Augsburger Allgemeine (Land West)
Loslassen und Halt geben
Was eine Kindertherapeutin den Eltern pubertierender Jugendlicher rät. Seelische Veränderung dauert länger als die körperliche
Dinkelscherben Sie sind inzwischen eine feste Einrichtung an der HelenKeller-Schule in Dinkelscherben: die Vortragsreihen, in denen Fachleute nicht nur über Probleme Jugendlicher referieren, sondern den Eltern auch Hilfestellungen anbieten, wie man in entsprechenden Problemsituationen reagieren kann.
Den Auftakt der diesjährigen Vortragsreihe bildete ein Referat der Kindertherapeutin Karin Seibold. Unter dem Motto „Vom Kind zum Jugendlichen“nahm sie zur Situation der Jugendlichen in der Pubertät und Adoleszenz Stellung. Während mit „Pubertät“vor allem die körperlichen Veränderungen bei Jugendlichen gemeint ist, bezieht sich die „Adoleszenz“vorwiegend auf deren seelische Entwicklung, wobei diese länger dauert als die Pubertät. Die Veränderungen beim Jugendlichen verlaufen heute ganz anders als vor 40 Jahren, betonte Seibold. So haben sich unter anderem die Familienstrukturen geändert. Der ständige Wechsel zwischen den getrennt lebenden Partnern stelle eine Dauerbelastung für das Kind dar. In der Adoleszenz ändert sich sehr stark das Sozialverhalten, Wertvorstellungen wackeln, die Identifizierung mit Idolen findet verstärkt statt.
Aufgabe der Eltern sei es, rechtzeitig für eine stabile Eltern-KindBindung zu sorgen. Je stärker diese ist, desto besser ist das Kind in der Lage, neue Bindungen zu knüpfen. Was für Karin Seibold besonders schlimm ist, ist der uneingeschränkte Zugang Jugendlicher zu pornografischen Darstellungen im Internet. Sie beklagte, dass hier von staatlicher Seite kein Verbot der prosperierenden „Pornoindustrie“erfolge und Jugendliche gerade in der Entwicklung ihrer Sexualität nicht geschützt würden. Die Referentin riet den Eltern, Interesse daran zu zeigen, womit sich ihre Kinder im Internet beschäftigen, sie zu kontrollieren, was sie sich ansehen, und wie viel Zeit sie mit den modernen Medien verbringen.
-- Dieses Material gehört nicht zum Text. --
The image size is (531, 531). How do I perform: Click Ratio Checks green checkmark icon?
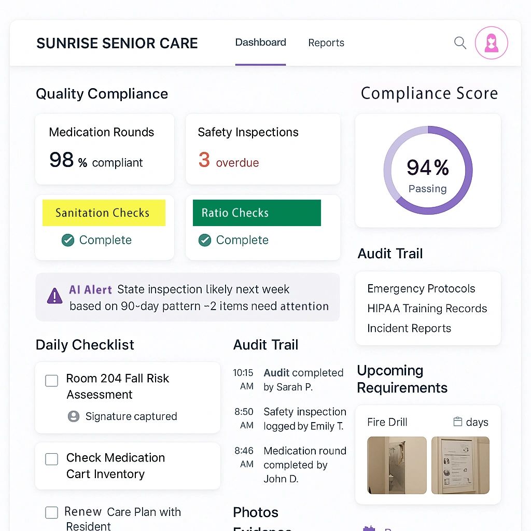point(205,240)
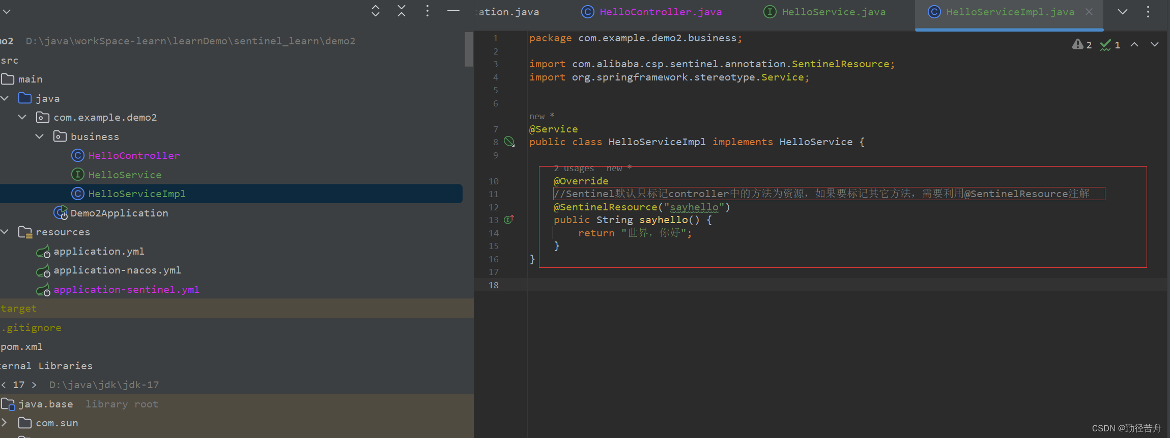Switch to the HelloController.java tab

tap(652, 12)
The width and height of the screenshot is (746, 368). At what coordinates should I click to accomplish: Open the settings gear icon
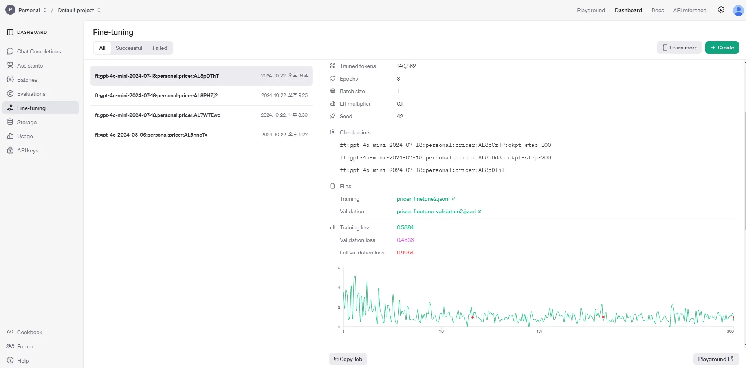pos(721,10)
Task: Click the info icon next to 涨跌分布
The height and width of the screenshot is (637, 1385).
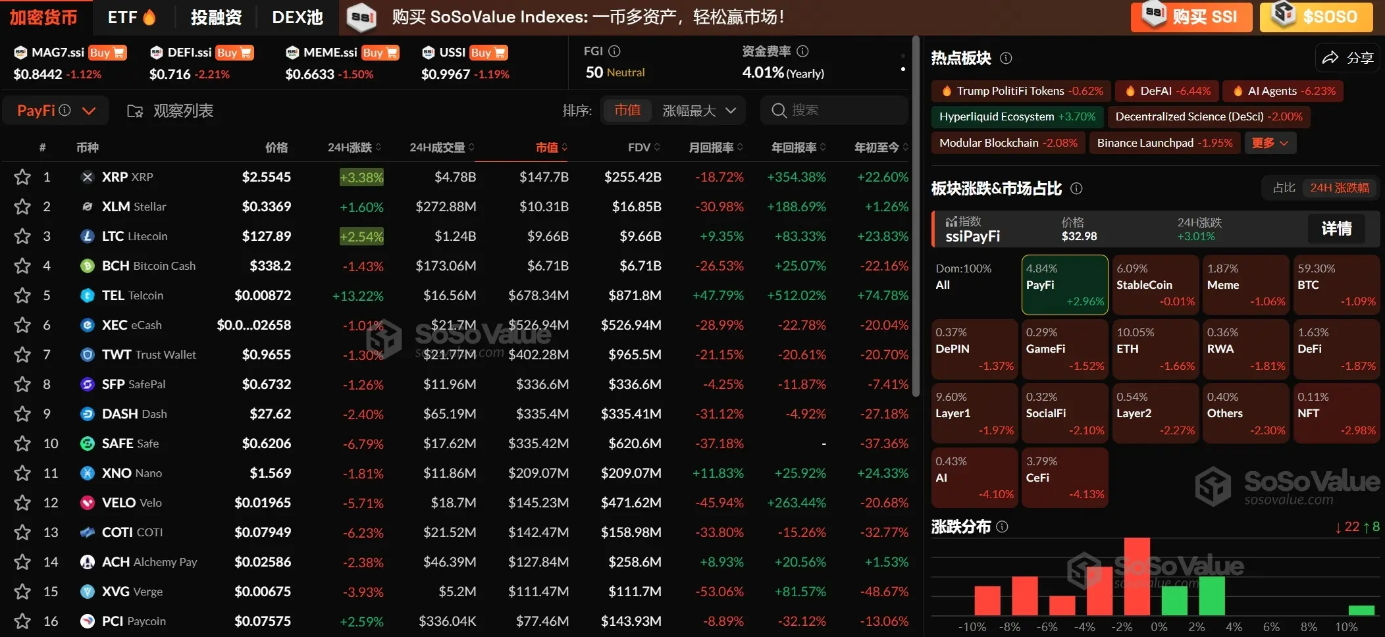Action: coord(1002,526)
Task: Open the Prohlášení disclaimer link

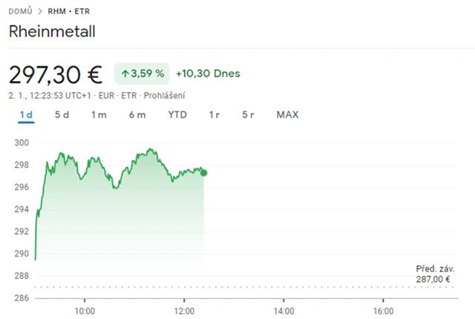Action: (165, 95)
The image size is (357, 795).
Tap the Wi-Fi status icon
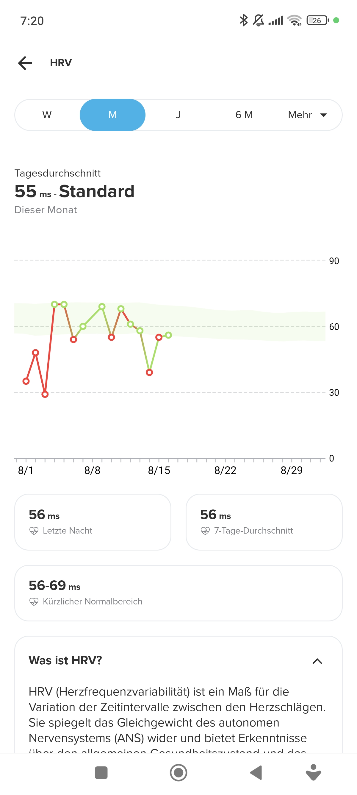click(294, 20)
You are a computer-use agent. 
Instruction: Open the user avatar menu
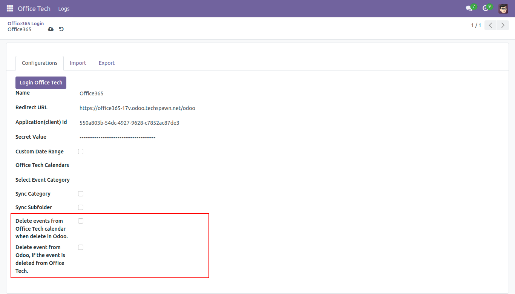tap(503, 8)
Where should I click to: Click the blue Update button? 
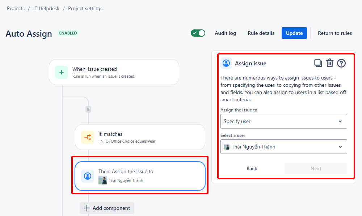(294, 33)
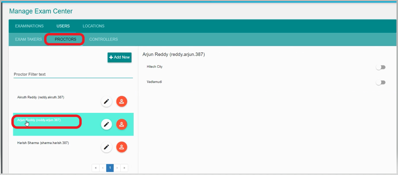Click edit pencil for Akruth Reddy

click(x=106, y=101)
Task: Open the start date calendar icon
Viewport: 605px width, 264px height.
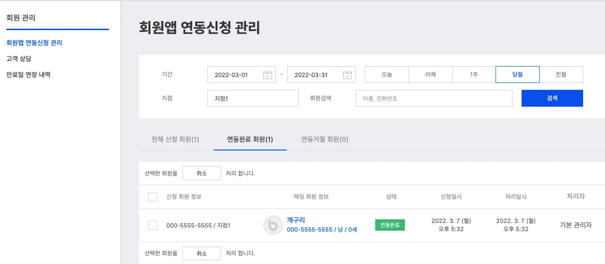Action: tap(268, 75)
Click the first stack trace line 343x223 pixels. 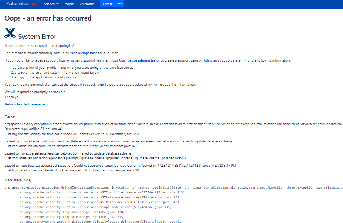point(174,187)
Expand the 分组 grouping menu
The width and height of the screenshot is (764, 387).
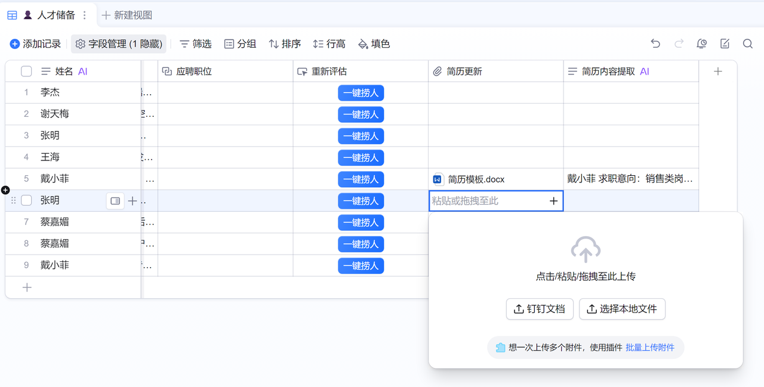tap(240, 44)
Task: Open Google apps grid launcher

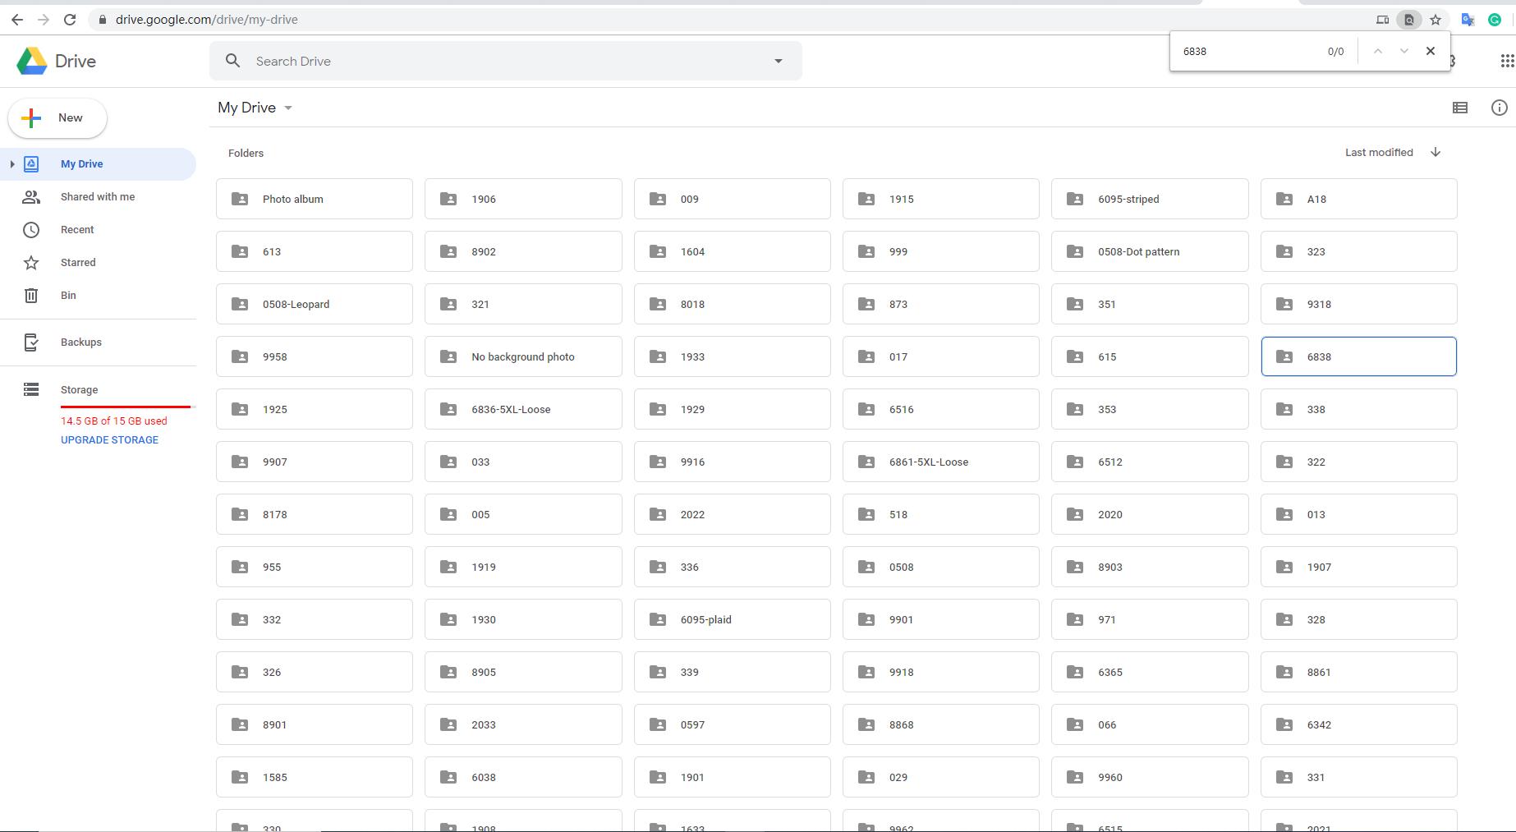Action: click(1506, 61)
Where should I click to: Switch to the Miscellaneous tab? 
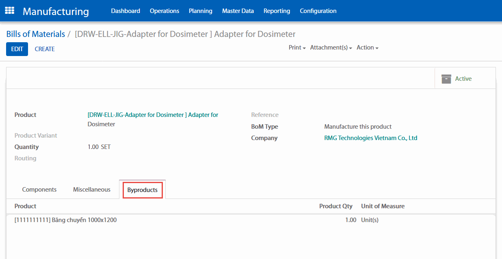click(x=92, y=190)
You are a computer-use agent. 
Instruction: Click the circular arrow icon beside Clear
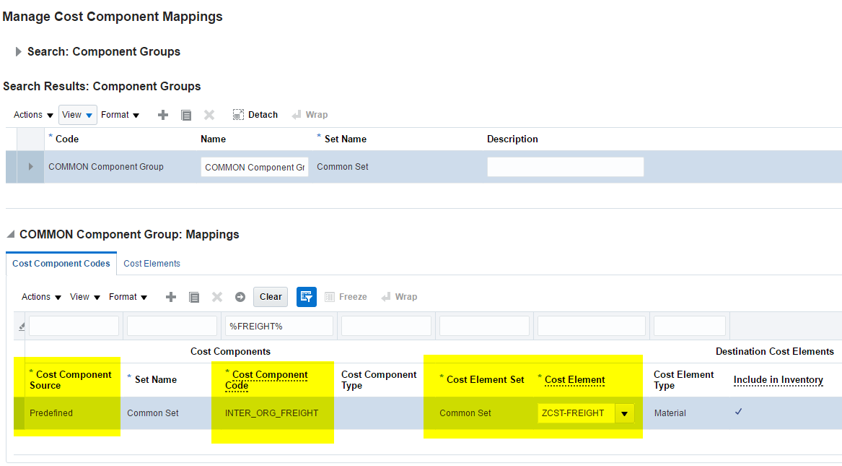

Jugendliche neigen in der Pubertät eher dazu, ein Risikoverhalten zu zeigen, was die Unfallgefährdung steigen lässt. Vielfach werden von ihnen bewusst Grenzen überschritten, die jedoch auch einen Hilferuf darstellen können, sagte Seibold. Deswegen müssten die Eltern ein Feingefühl für die Situation ihrer Kinder entwickeln, ihnen Verständnis entgegenbringen, Vertrauen aufbauen und vor allem Vorbilder sein. Sie sollen „ein sicherer Hafen“für ihre Kinder sein, den diese bei allen auftretenden Problemen ansteuern können. „Loslassen und Halt geben“, so fasste es die Referentin zusammen. (mima) O
Der nächste Vortrag findet am Don nerstag, 23. Februar, um 19.30 Uhr in der Schule statt. Dann geht es um Autis mus.